Capital Raising Methods Capital Raising Methods & Focus

Below is a paragraph excerpt from a book I am writing on hedge funds, which will be published through Wiley in 2010.  It shares some advice on targeting different types of investors.  While other consultants in the industry charge $250-$400/hr to provide this advice to hedge fund managers I give it away here on my blog for free and soon in my book because my business is based on being a source of genuine education and valuable resources instead of just press releases and news re-runs.  If you are looking for more free advice on capital raising please see our Hedge Fund Marketing & Sales Guide or ThirdPartyMarketing.com.  

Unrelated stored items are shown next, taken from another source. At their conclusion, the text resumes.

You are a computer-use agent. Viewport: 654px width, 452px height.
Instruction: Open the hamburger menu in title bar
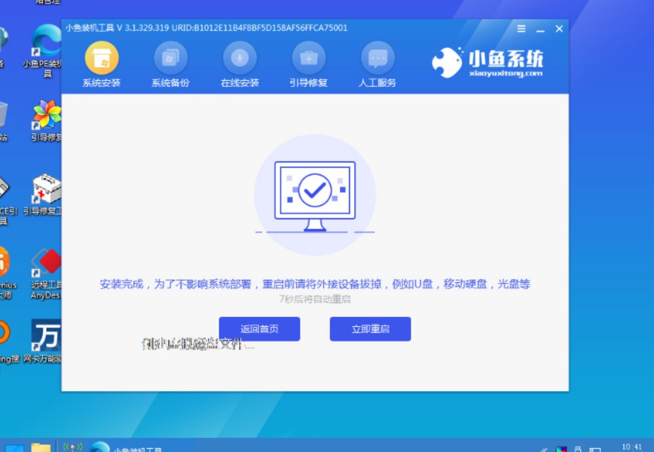(x=521, y=29)
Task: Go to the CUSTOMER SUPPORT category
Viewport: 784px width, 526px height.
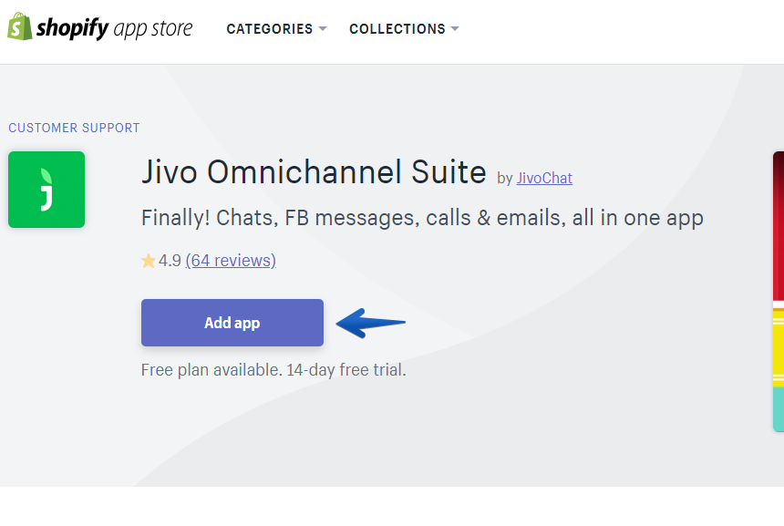Action: pos(74,128)
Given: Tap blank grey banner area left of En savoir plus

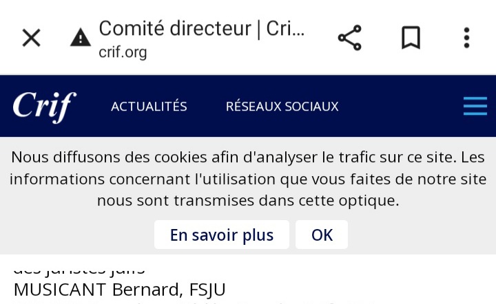Looking at the screenshot, I should 76,235.
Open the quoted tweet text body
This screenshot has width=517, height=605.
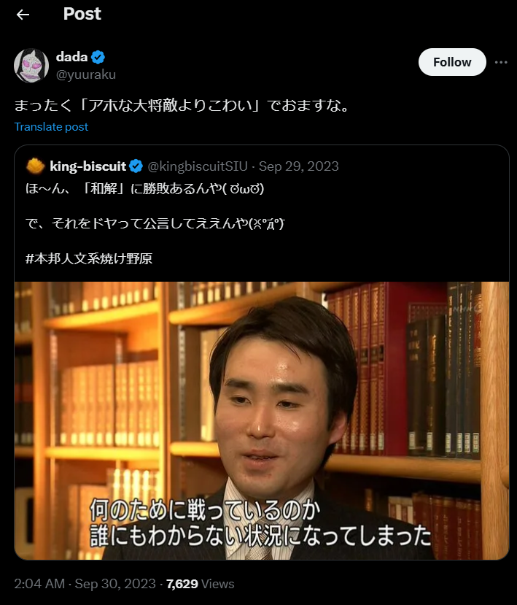155,223
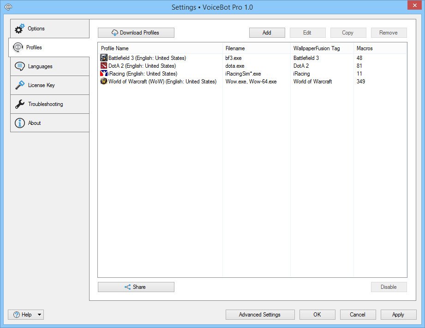The image size is (425, 328).
Task: Click the iRacing profile icon
Action: point(104,74)
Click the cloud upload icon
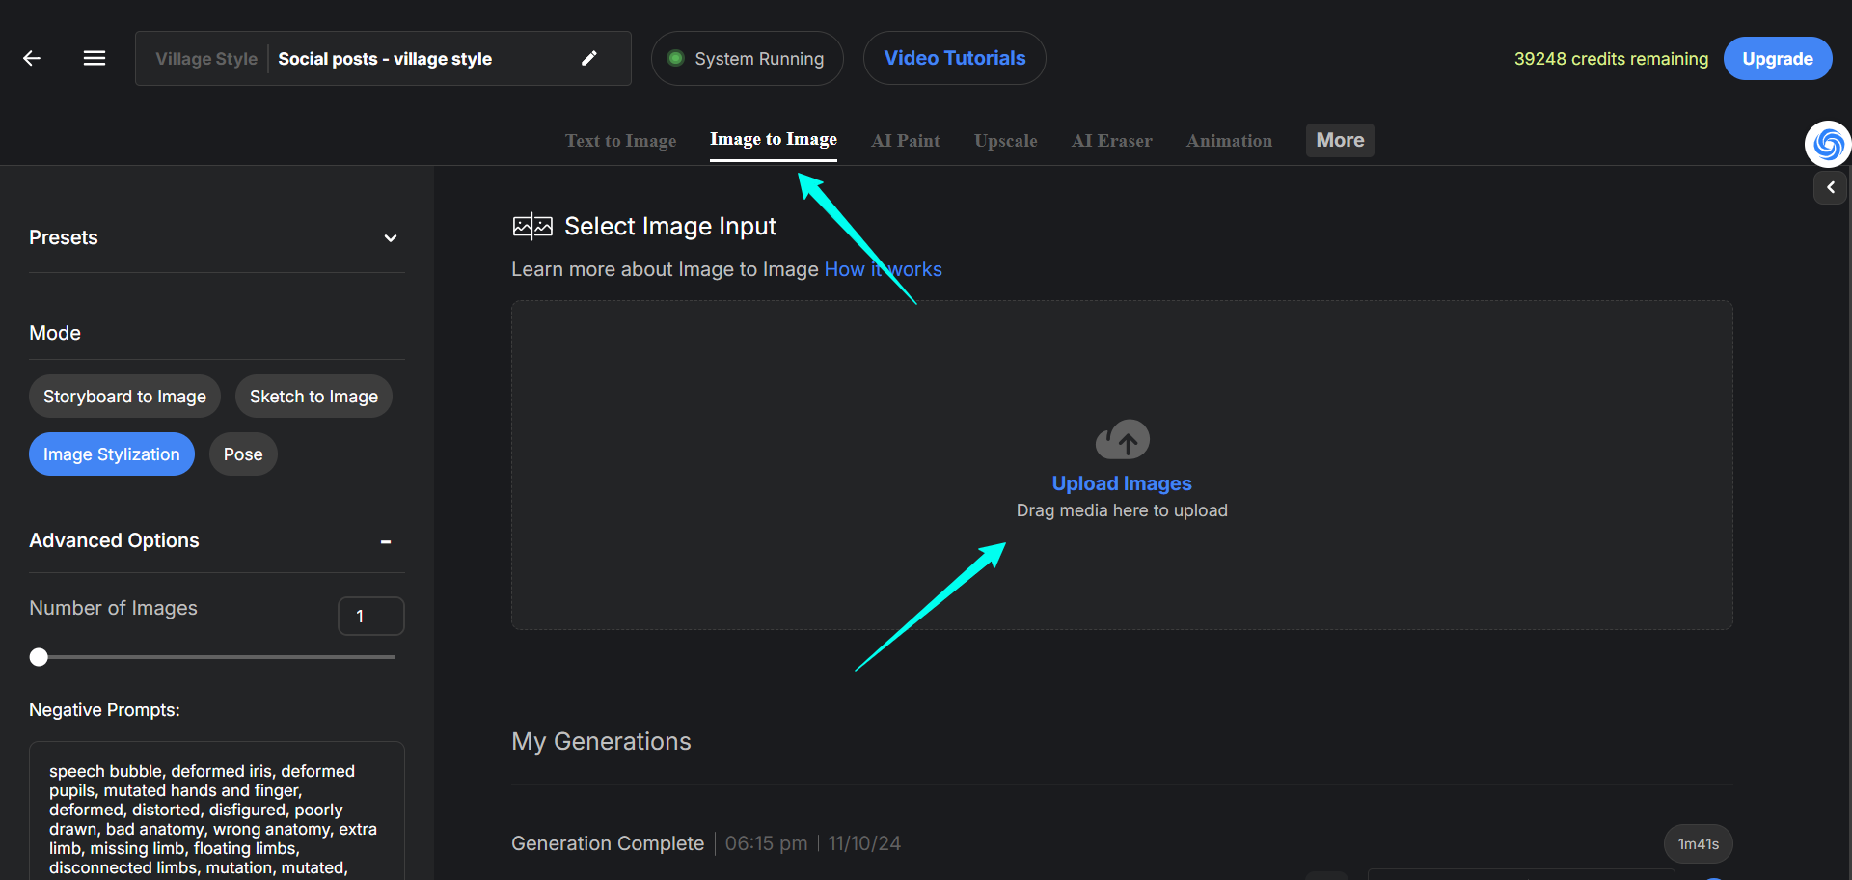 (x=1122, y=439)
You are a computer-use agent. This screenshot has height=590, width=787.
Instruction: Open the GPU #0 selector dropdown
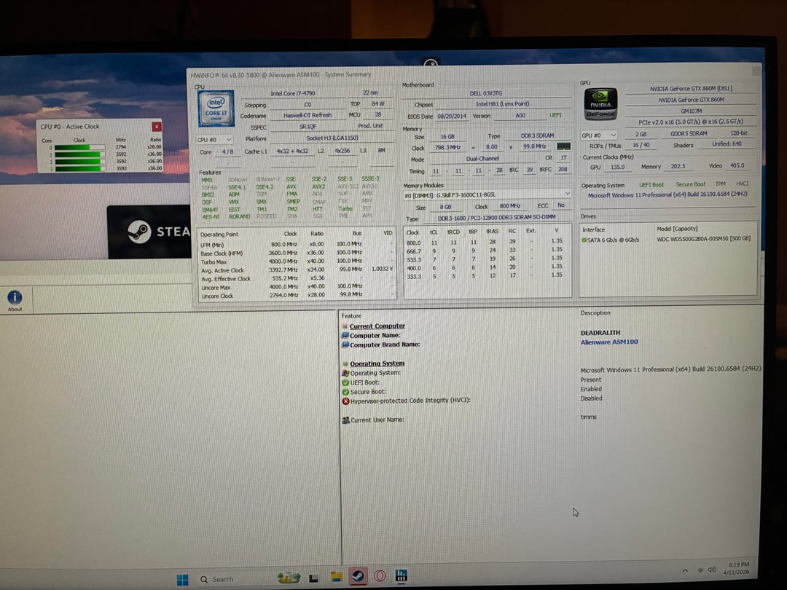click(599, 135)
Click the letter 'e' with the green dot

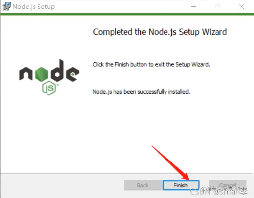click(73, 74)

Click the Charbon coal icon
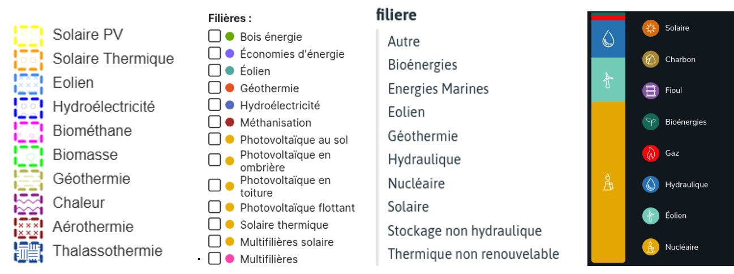[x=651, y=59]
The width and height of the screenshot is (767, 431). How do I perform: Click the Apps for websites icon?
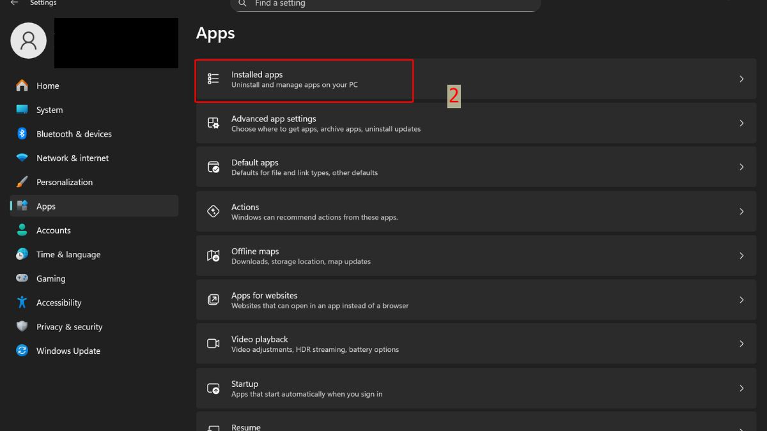[x=213, y=299]
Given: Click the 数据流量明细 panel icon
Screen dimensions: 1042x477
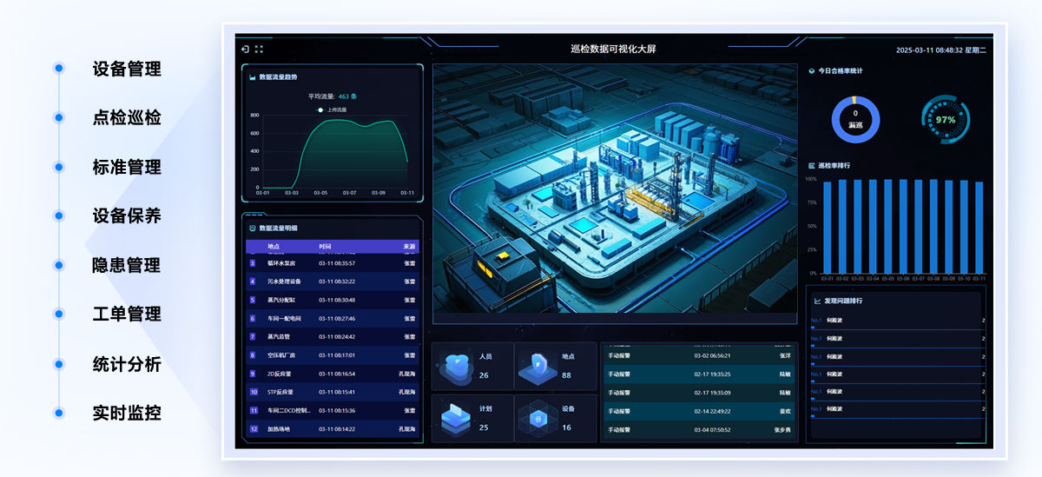Looking at the screenshot, I should click(x=253, y=229).
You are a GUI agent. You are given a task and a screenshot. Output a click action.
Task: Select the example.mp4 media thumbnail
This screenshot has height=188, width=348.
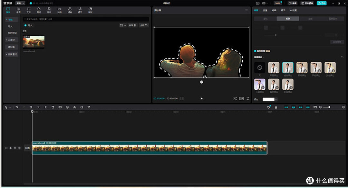34,42
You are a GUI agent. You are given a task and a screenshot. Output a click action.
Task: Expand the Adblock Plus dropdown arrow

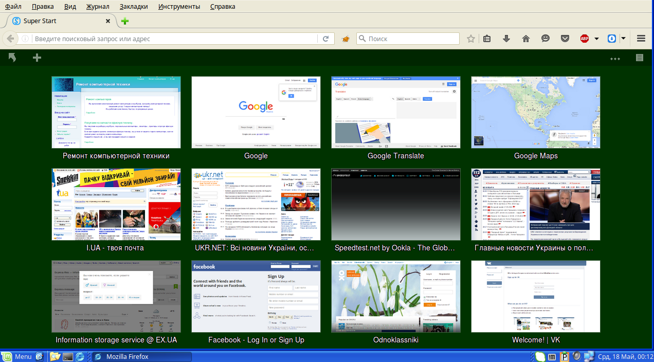[x=596, y=39]
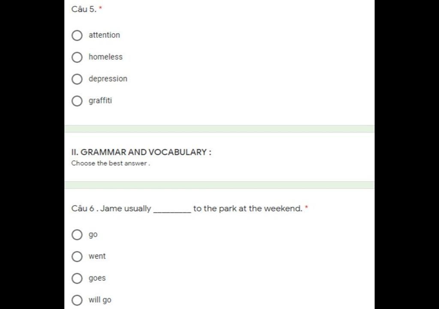Choose 'go' for Câu 6
This screenshot has width=439, height=309.
77,235
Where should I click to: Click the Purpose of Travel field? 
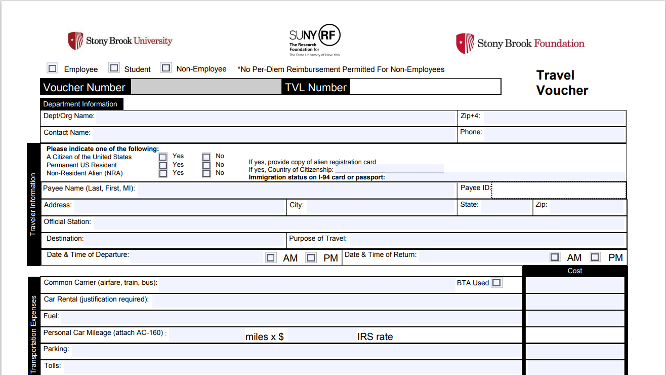point(486,240)
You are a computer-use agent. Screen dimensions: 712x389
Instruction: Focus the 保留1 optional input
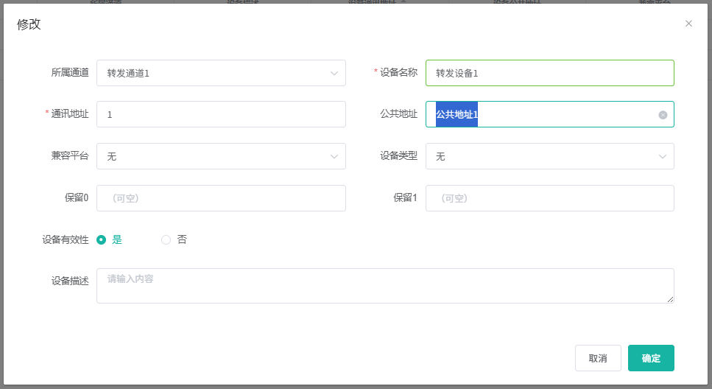[x=549, y=198]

The method by which Tassini Capital Management was raising capital was not effective. In addition to not using an Investor Relationship Management System the team had somewhat randomly been approaching many different types of investors from large European banks to small seed capital providers. The third party marketing firm consulted Chris and Brian Tassini and found that they were both un-willing to part with equity ownership in the management company of the fund in exchange for capital. They also reviewed past notes and confirmed that all efforts to work through institutional investment consultants had been stalled due to sub $100M AUM levels.


The result was a much more focused method of systematically approaching a mix of investors which included 10% institutional investment consultants, 50% wealth management firms, 20% multi-family offices, and 20% high net worth individuals. While institutional investment consultants were not going to invest any time soon they were kept in the mix so that the team could continue to receive valuable institutionalization feedback from the consultants.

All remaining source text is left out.